**TASK GOAL:** Copy the stretch from the line that contains "You are a computer-use" through the line that contains "Action: click(x=174, y=47)" word for word, leaving out the pictures.

**GIVEN ENTRIES:**
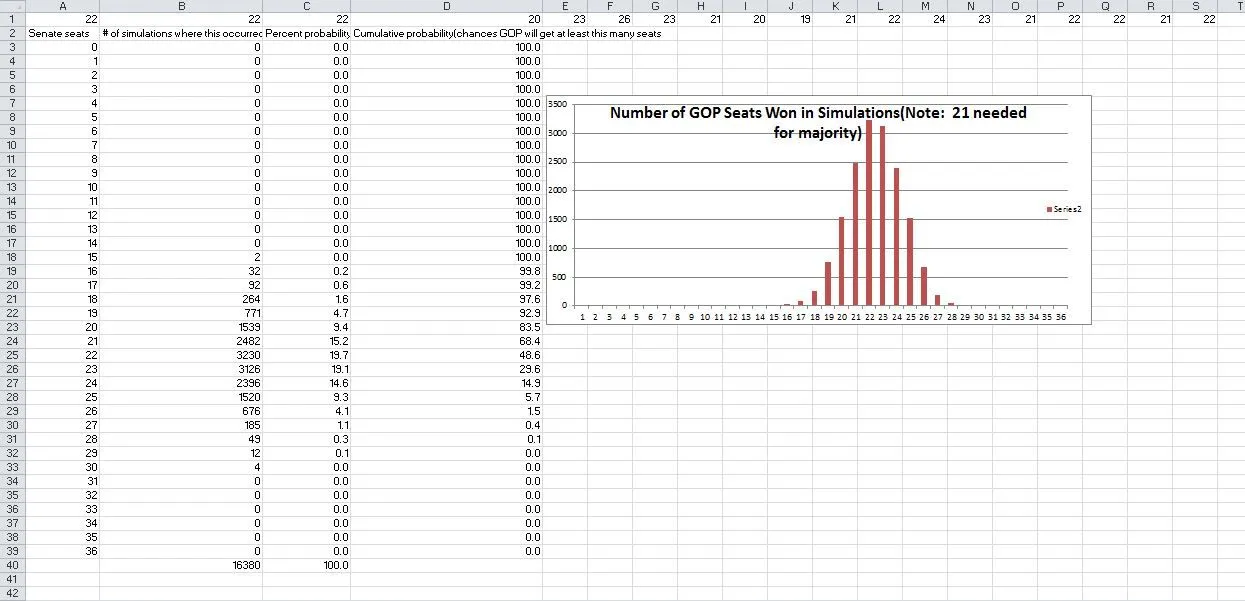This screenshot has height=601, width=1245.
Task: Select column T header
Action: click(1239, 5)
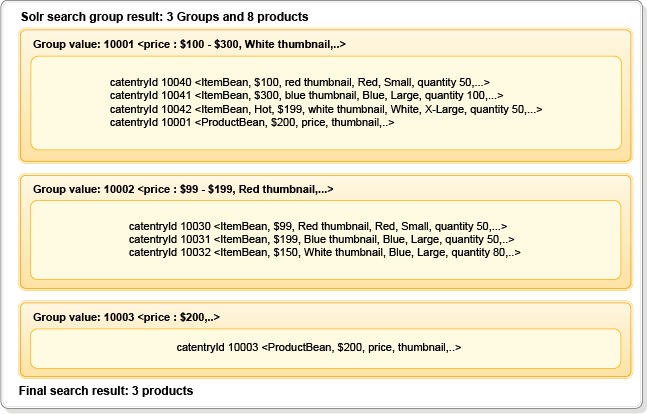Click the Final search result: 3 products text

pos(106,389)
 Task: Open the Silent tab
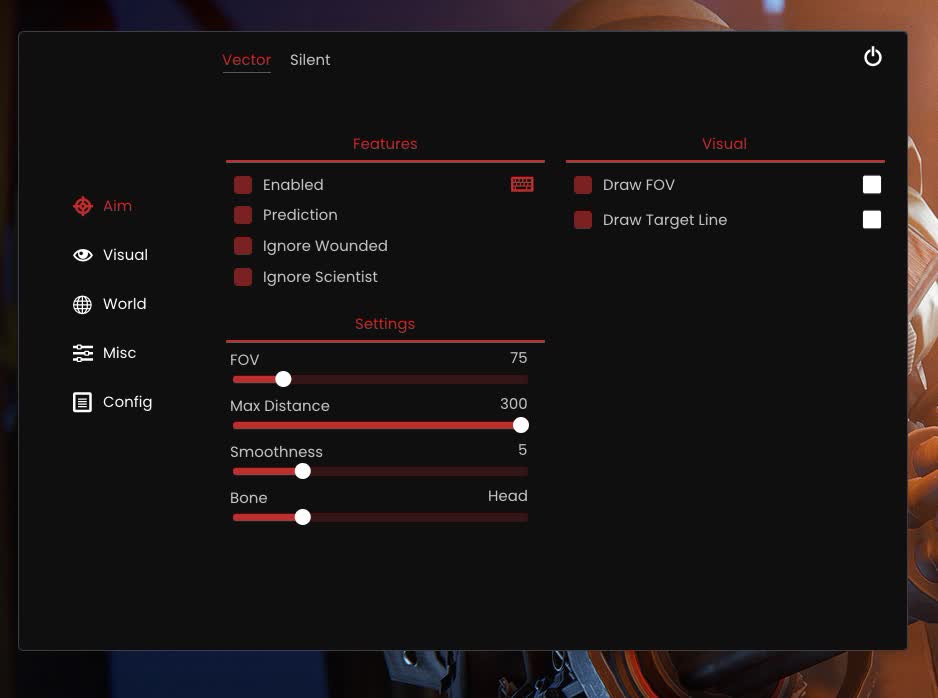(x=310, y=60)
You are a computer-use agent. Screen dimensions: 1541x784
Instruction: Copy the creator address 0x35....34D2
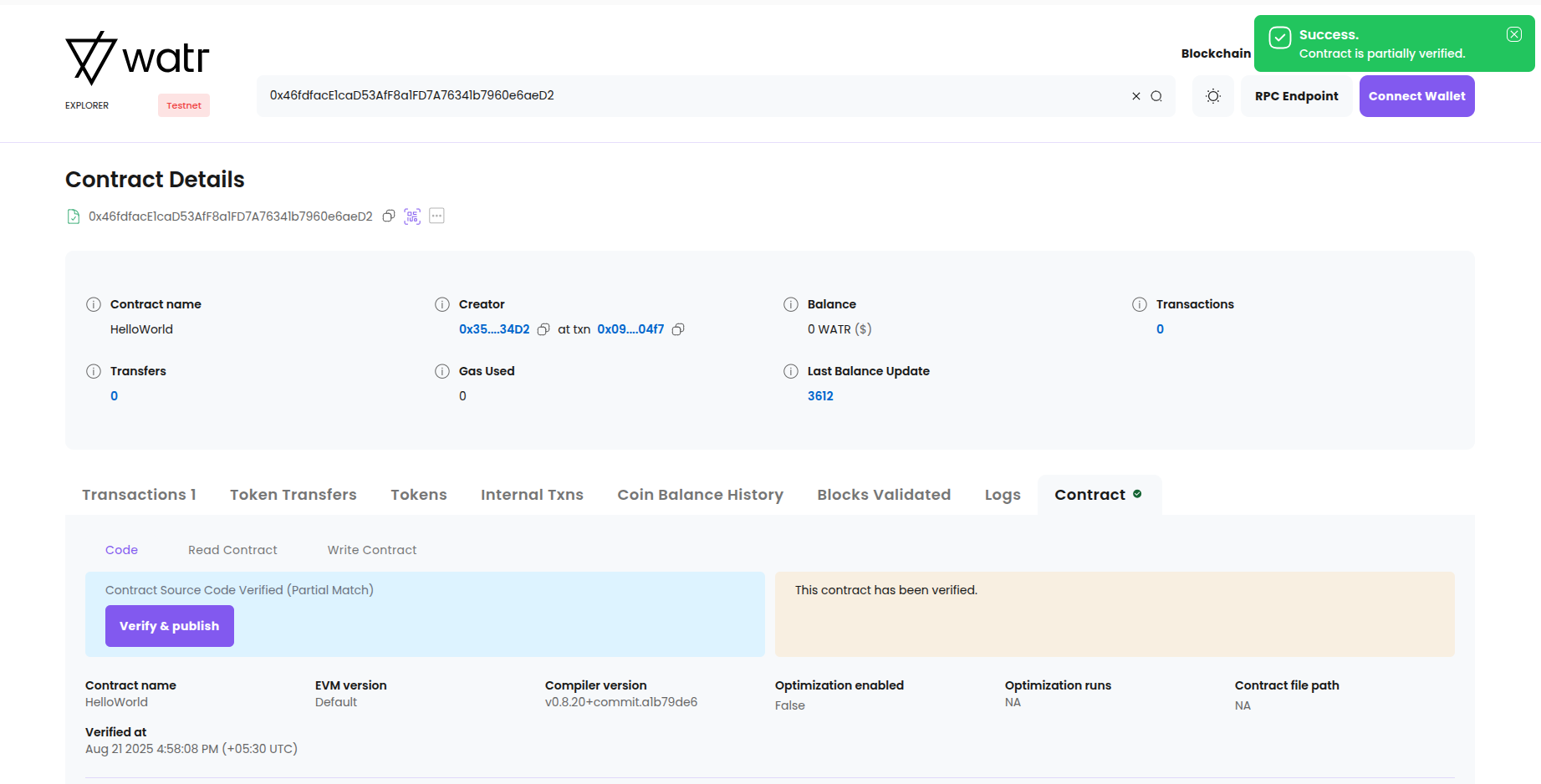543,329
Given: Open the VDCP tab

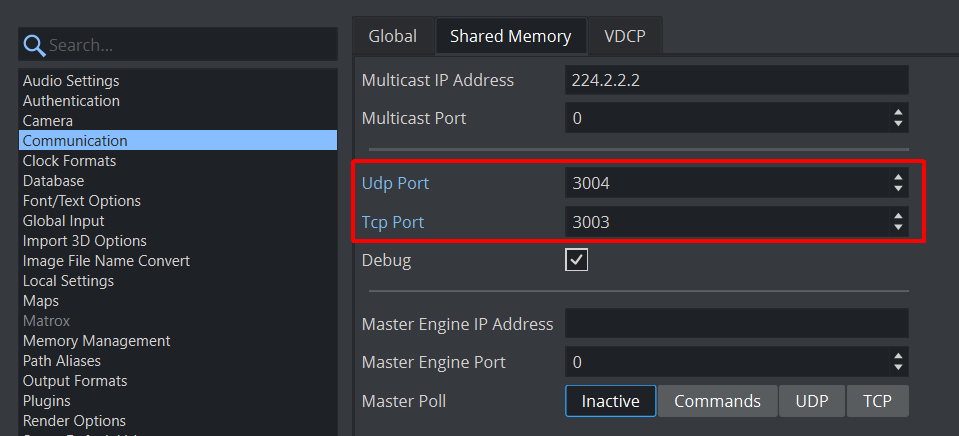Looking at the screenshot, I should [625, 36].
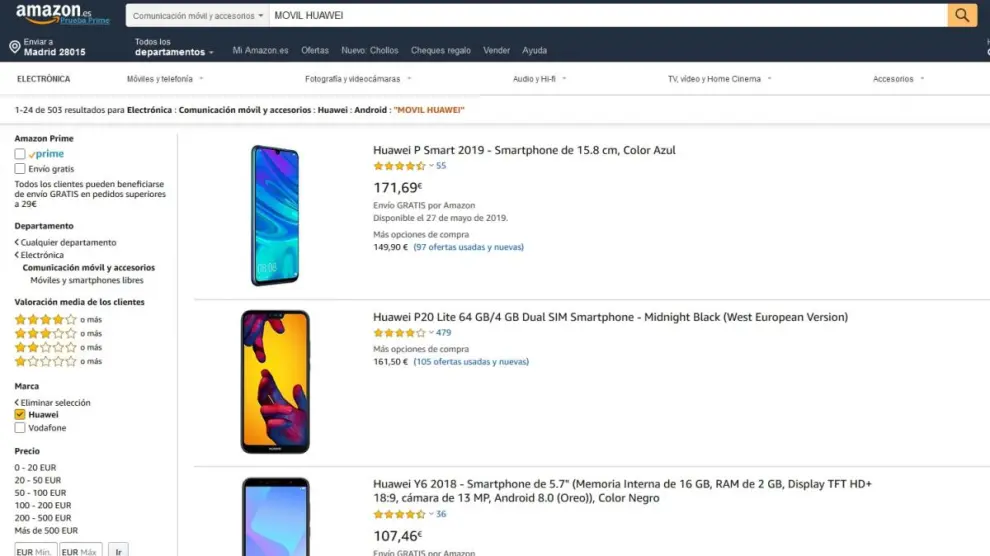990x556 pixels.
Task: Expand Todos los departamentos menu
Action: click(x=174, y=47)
--
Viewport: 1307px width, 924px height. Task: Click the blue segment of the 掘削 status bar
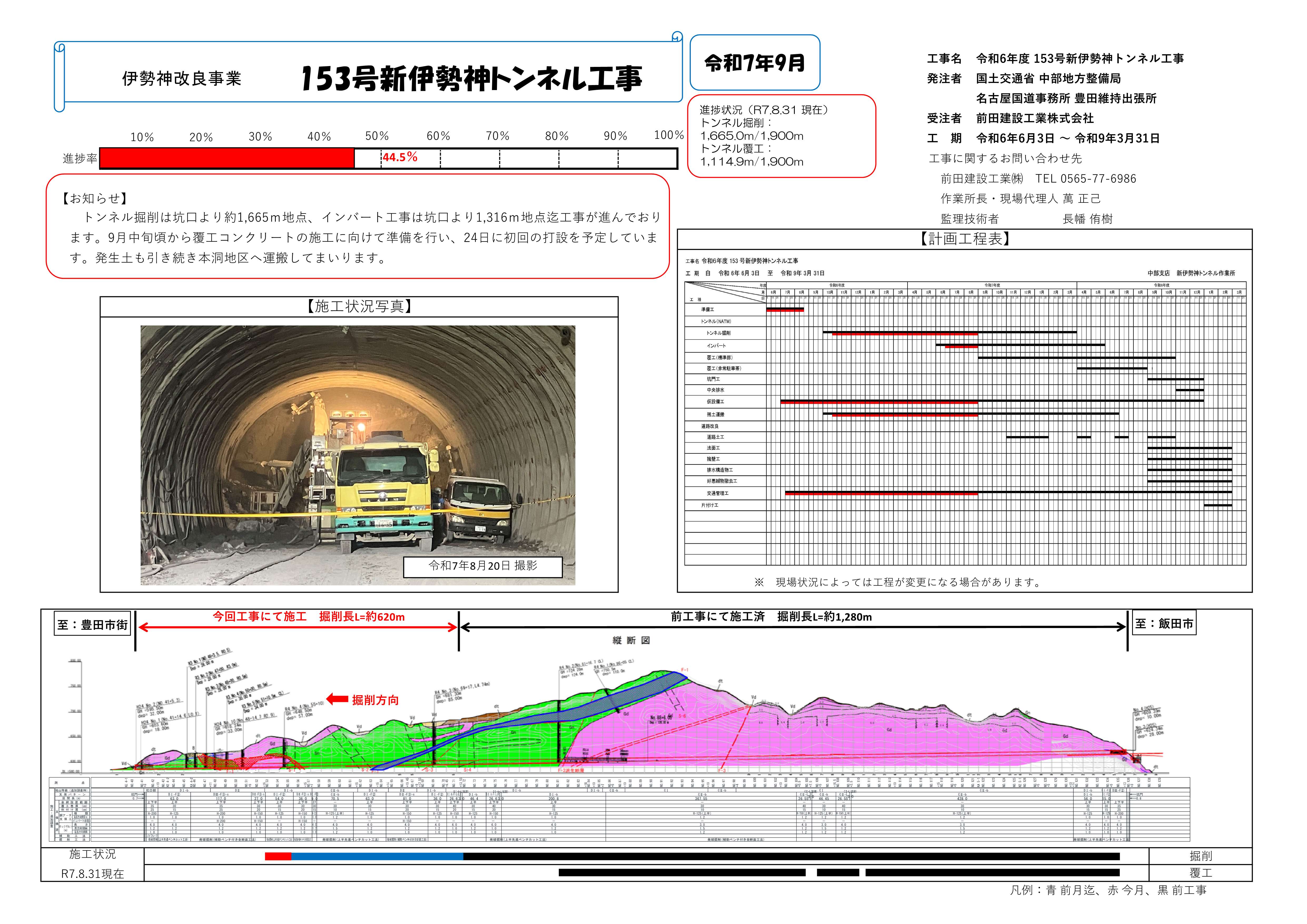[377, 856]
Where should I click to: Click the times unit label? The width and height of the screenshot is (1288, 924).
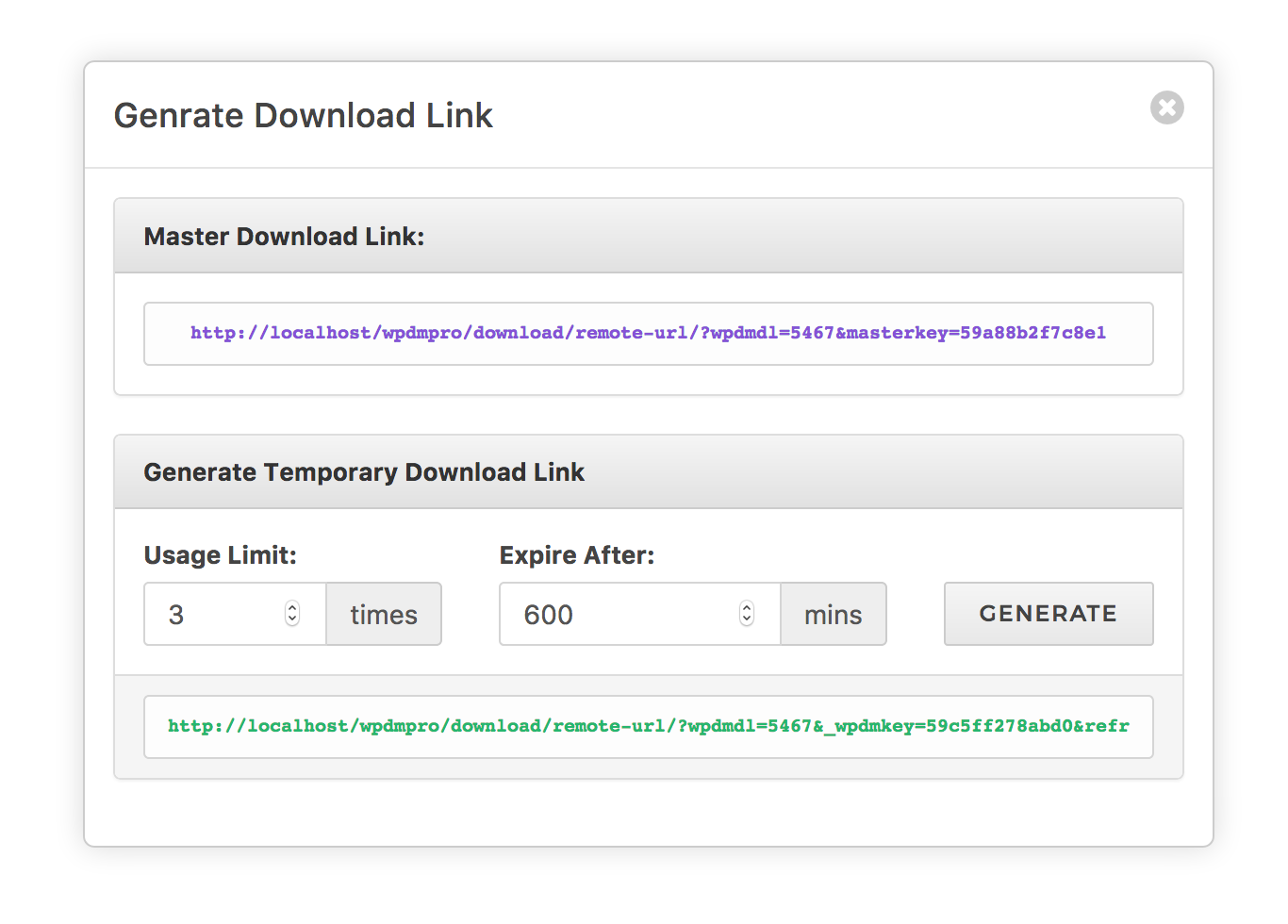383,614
--
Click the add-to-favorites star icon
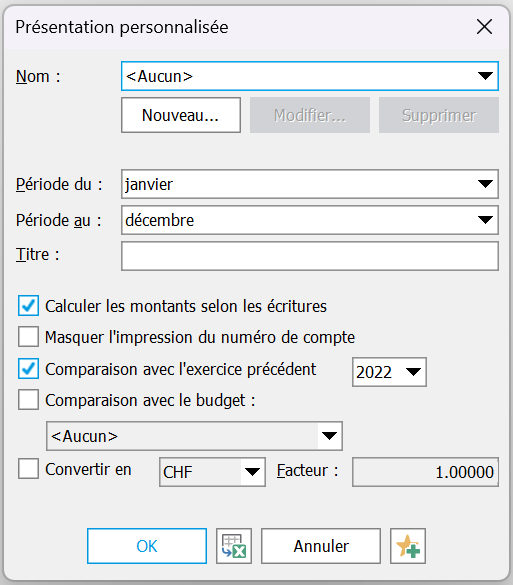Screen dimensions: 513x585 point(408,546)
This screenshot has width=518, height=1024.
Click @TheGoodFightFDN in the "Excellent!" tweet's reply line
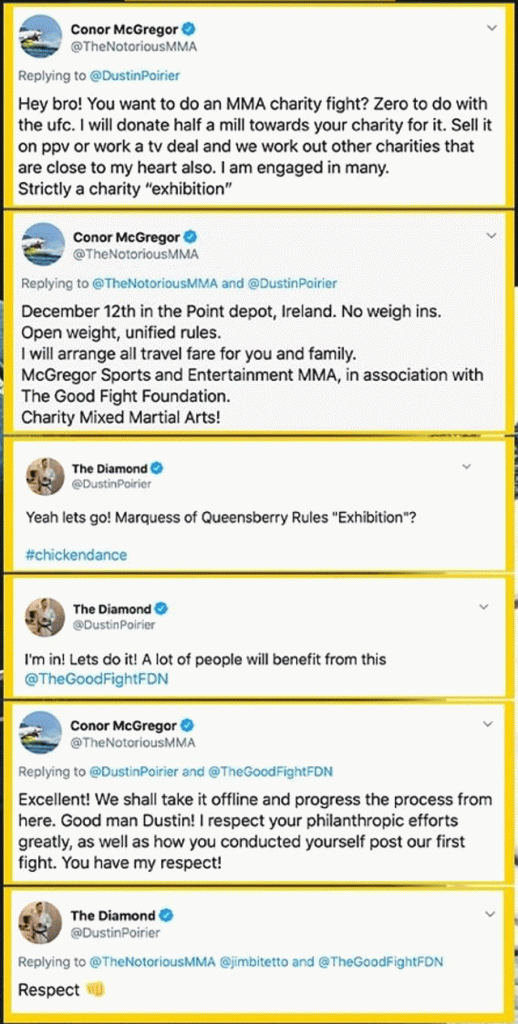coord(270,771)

**RESULT BELOW:**
You are a computer-use agent. Screen dimensions: 1541x784
Instruction: Copy the creator address 0x35....34D2
543,329
Given: Open the VDCP tab

Looking at the screenshot, I should [625, 36].
990x556 pixels.
Task: Expand Todos los departamentos menu
Action: click(x=174, y=47)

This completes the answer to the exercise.